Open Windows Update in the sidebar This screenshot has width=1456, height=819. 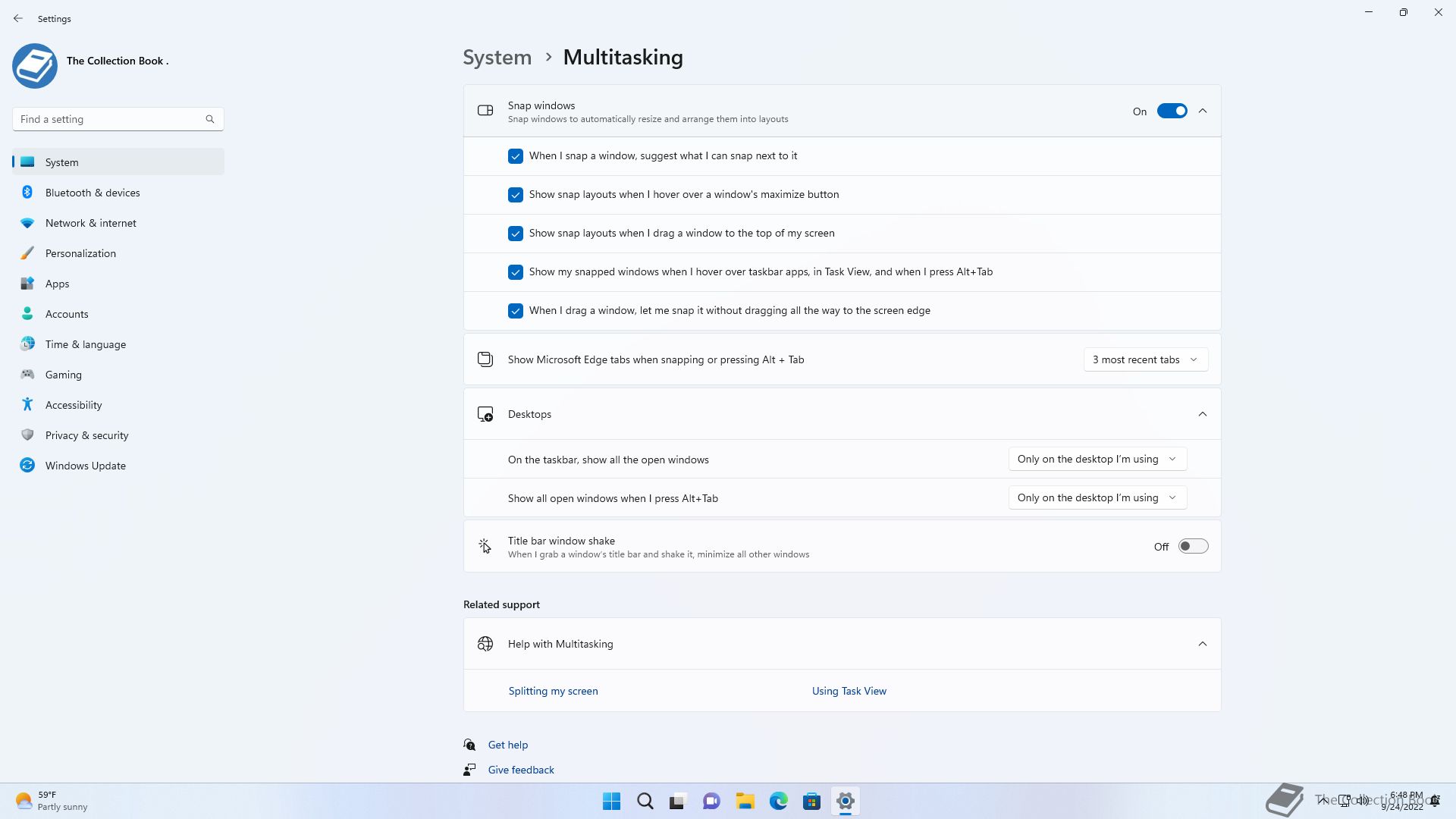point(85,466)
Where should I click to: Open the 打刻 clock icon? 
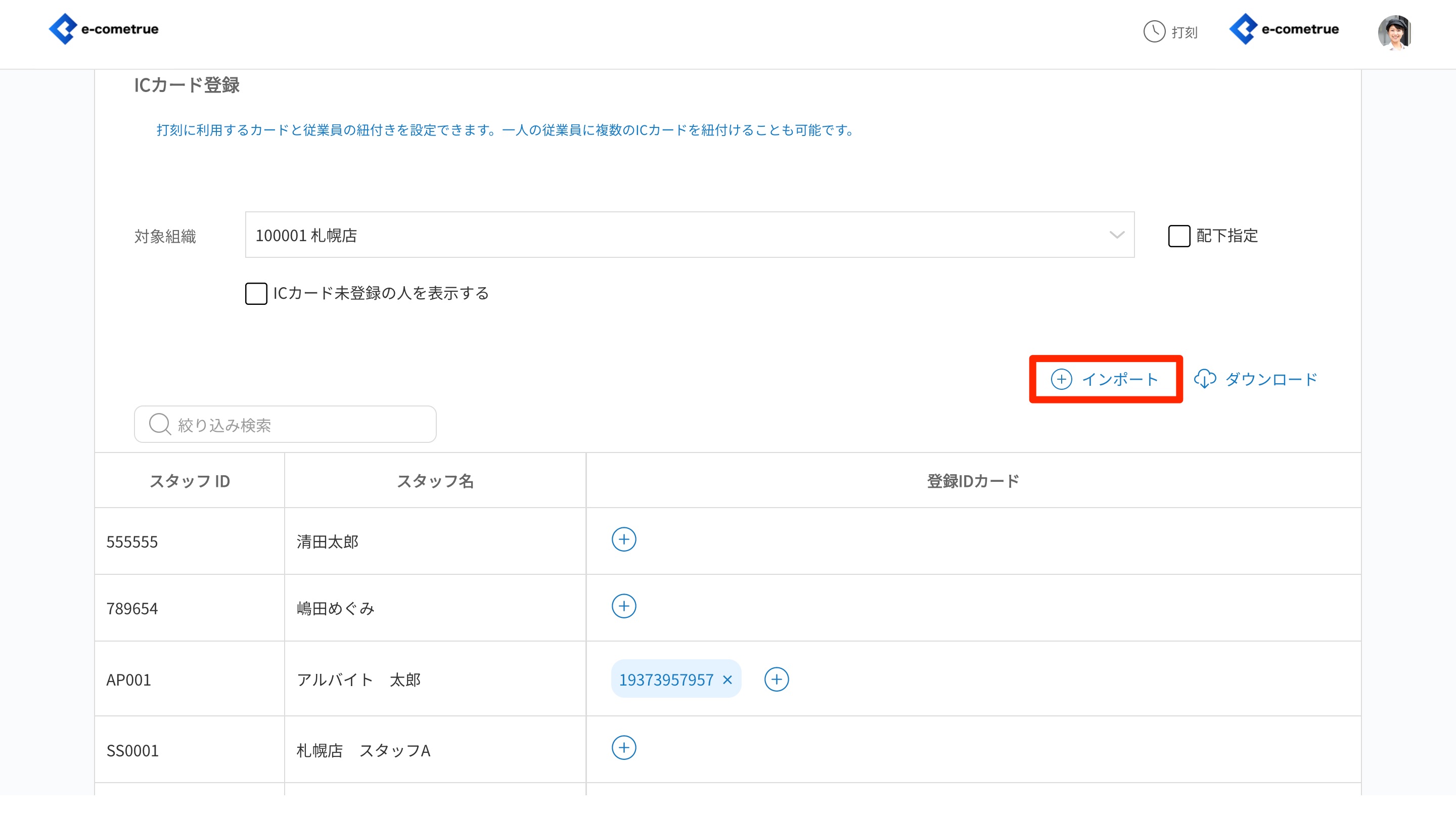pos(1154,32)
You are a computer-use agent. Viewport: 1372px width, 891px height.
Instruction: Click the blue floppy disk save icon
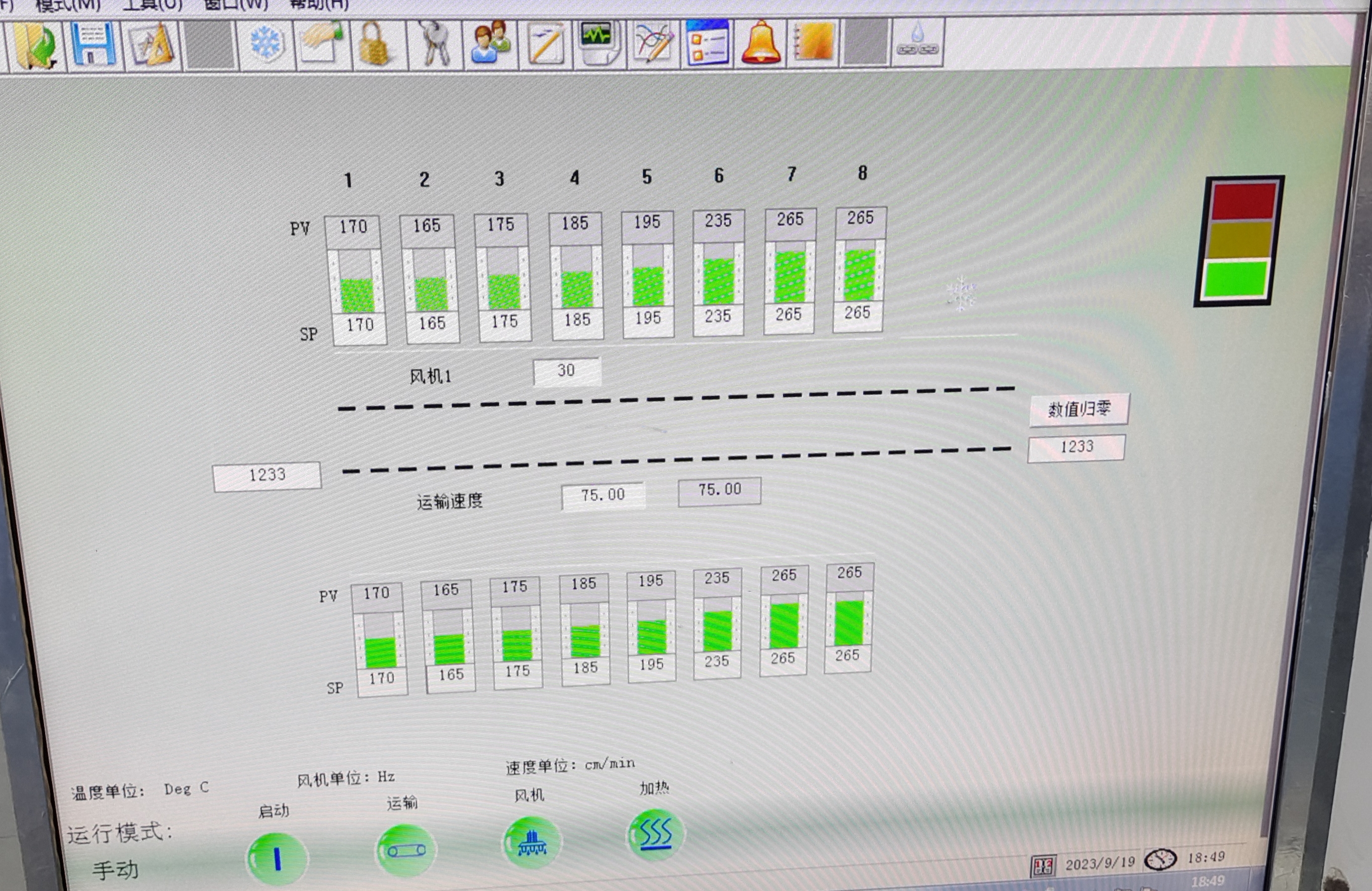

» Work to be completed: Find the line with "Where should I". Return it and each line after it through the end of the data, exactly, without pictures.

» Response to this exercise:
Where should I click to: Open the 打刻 clock icon? 
pos(1154,32)
You are a computer-use agent. Viewport: 1372px width, 891px height.
Instruction: Click the blue floppy disk save icon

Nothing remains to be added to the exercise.